» What to produce
Below are the entries; give again exactly the lines from the one mentioning "Viewport: 1024px width, 682px height." through the one mentioning "Image resolution: width=1119", inclusive.

» Record set
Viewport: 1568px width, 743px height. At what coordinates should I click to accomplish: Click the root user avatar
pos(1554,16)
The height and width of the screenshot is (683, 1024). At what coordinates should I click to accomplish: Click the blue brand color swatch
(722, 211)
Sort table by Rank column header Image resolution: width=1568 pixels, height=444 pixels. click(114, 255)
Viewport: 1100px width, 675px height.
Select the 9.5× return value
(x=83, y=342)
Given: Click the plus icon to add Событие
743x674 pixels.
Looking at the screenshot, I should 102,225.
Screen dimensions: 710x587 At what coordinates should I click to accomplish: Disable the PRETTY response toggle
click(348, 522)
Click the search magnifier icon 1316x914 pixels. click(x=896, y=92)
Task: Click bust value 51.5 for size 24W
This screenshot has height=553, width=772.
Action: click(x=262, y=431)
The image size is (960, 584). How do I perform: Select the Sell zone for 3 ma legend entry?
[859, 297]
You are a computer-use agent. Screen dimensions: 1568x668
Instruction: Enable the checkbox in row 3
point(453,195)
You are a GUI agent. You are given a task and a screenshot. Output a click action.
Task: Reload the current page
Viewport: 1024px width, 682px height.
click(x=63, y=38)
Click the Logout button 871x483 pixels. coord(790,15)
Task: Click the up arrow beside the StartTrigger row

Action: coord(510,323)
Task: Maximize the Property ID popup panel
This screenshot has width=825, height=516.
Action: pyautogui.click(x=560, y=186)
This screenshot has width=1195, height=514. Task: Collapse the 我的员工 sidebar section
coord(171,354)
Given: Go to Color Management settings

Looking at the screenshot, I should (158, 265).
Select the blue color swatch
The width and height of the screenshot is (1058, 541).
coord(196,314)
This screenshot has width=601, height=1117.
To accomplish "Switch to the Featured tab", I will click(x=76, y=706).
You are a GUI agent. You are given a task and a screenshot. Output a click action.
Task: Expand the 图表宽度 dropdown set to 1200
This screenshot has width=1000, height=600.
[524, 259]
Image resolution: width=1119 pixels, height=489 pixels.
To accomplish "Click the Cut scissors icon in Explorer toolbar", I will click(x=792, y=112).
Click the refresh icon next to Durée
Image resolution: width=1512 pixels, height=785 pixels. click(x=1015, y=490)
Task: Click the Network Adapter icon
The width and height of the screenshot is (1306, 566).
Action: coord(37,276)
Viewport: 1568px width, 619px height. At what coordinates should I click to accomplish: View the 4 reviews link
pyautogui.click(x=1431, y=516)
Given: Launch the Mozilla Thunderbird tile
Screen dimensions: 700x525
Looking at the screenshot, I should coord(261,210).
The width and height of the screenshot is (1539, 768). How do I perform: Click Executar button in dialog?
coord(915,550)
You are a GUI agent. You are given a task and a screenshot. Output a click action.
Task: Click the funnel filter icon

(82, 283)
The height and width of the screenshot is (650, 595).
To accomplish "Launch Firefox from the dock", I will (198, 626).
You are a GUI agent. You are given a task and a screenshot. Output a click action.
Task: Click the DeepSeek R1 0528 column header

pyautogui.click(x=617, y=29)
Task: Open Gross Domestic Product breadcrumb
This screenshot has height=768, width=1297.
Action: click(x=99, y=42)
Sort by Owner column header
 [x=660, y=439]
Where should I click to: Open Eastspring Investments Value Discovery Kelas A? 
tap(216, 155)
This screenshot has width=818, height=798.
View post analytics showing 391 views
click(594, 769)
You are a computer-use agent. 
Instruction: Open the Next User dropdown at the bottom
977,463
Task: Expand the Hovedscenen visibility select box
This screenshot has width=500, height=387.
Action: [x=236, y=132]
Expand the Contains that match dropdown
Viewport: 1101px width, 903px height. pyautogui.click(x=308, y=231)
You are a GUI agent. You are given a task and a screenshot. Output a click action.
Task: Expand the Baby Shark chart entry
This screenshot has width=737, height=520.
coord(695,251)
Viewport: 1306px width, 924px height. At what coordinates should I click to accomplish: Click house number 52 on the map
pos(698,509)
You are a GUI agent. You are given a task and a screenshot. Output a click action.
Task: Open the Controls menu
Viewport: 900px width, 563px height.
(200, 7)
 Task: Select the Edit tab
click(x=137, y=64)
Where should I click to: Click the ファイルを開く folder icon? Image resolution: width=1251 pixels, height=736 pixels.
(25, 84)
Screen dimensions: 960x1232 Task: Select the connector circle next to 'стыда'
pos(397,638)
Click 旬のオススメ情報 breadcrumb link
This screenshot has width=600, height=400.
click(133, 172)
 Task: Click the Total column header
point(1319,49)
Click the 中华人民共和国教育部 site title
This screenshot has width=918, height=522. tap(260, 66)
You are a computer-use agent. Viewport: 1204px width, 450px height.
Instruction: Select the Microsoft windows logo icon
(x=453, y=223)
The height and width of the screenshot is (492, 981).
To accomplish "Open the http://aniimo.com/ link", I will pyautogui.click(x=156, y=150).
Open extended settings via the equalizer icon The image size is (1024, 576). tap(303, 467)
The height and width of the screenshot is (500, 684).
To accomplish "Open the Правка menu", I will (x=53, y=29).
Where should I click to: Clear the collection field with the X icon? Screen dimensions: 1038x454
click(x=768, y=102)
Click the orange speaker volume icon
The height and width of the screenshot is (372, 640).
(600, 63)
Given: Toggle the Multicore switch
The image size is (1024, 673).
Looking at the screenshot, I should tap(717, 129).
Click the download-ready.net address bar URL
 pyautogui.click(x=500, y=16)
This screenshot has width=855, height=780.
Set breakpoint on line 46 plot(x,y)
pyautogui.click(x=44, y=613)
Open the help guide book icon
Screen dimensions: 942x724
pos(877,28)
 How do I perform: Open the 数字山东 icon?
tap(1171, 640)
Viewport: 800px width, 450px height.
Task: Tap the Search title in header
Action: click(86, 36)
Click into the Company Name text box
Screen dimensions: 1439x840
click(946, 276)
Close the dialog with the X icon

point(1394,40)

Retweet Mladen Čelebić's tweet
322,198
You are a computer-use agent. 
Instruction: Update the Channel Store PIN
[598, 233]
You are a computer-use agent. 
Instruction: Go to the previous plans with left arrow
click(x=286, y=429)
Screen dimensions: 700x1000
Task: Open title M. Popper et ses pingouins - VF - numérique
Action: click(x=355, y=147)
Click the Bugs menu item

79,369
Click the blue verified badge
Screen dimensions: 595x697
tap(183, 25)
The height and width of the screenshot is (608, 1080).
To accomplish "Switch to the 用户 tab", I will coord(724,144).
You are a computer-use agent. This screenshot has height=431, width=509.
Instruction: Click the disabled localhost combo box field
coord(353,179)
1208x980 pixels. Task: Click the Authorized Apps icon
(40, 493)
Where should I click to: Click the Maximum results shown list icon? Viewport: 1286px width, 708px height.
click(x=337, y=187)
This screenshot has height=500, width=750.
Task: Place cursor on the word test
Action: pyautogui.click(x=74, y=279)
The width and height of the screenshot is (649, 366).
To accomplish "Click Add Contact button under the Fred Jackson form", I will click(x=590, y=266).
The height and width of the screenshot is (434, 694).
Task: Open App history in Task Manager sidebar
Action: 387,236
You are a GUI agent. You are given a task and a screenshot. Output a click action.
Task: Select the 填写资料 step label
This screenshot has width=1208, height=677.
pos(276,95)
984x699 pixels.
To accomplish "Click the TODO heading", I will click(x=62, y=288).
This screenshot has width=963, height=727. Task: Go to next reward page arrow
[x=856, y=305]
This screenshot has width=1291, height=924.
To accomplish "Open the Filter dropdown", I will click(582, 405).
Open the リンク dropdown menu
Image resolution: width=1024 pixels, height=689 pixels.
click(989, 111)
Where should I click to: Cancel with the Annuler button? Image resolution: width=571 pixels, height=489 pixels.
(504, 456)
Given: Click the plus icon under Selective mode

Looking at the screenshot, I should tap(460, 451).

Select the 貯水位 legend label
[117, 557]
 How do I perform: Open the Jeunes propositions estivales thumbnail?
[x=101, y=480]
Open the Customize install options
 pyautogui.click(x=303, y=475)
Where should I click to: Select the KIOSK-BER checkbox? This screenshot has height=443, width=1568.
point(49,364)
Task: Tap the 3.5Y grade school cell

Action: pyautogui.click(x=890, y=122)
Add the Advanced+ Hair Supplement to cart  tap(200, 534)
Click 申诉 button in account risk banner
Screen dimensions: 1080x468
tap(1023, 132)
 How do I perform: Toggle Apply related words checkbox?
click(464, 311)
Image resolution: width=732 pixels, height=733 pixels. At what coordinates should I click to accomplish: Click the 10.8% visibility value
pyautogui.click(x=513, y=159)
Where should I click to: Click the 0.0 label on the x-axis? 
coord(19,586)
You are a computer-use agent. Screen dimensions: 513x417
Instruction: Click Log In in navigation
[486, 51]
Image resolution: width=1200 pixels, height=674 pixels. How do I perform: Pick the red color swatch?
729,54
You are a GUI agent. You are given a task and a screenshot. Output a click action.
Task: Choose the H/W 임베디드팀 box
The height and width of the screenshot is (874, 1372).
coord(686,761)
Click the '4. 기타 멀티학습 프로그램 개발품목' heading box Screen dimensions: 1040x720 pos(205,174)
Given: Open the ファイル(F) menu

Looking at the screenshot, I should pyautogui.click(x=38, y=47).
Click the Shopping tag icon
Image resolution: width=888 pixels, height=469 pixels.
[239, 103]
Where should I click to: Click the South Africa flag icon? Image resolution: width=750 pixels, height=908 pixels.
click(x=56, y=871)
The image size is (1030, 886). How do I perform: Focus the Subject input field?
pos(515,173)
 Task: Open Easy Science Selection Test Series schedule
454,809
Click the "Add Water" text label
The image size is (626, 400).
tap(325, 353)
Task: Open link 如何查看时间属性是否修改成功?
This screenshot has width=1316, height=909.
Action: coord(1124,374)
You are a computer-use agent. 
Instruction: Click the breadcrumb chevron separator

» Problem solution
Viewport: 1024px width, 682px height.
click(x=63, y=38)
Click the Logout button 871x483 pixels. coord(790,15)
Task: Click the up arrow beside the StartTrigger row

Action: coord(510,323)
Task: Maximize the Property ID popup panel
This screenshot has width=825, height=516.
Action: pyautogui.click(x=560, y=186)
This screenshot has width=1195, height=514. Task: Collapse the 我的员工 sidebar section
coord(171,354)
Given: Go to Color Management settings

Looking at the screenshot, I should (158, 265).
Select the blue color swatch
The width and height of the screenshot is (1058, 541).
coord(196,314)
This screenshot has width=601, height=1117.
To accomplish "Switch to the Featured tab", I will click(x=76, y=706).
You are a GUI agent. You are given a task and a screenshot. Output a click action.
Task: Expand the 图表宽度 dropdown set to 1200
This screenshot has width=1000, height=600.
[524, 259]
Image resolution: width=1119 pixels, height=489 pixels.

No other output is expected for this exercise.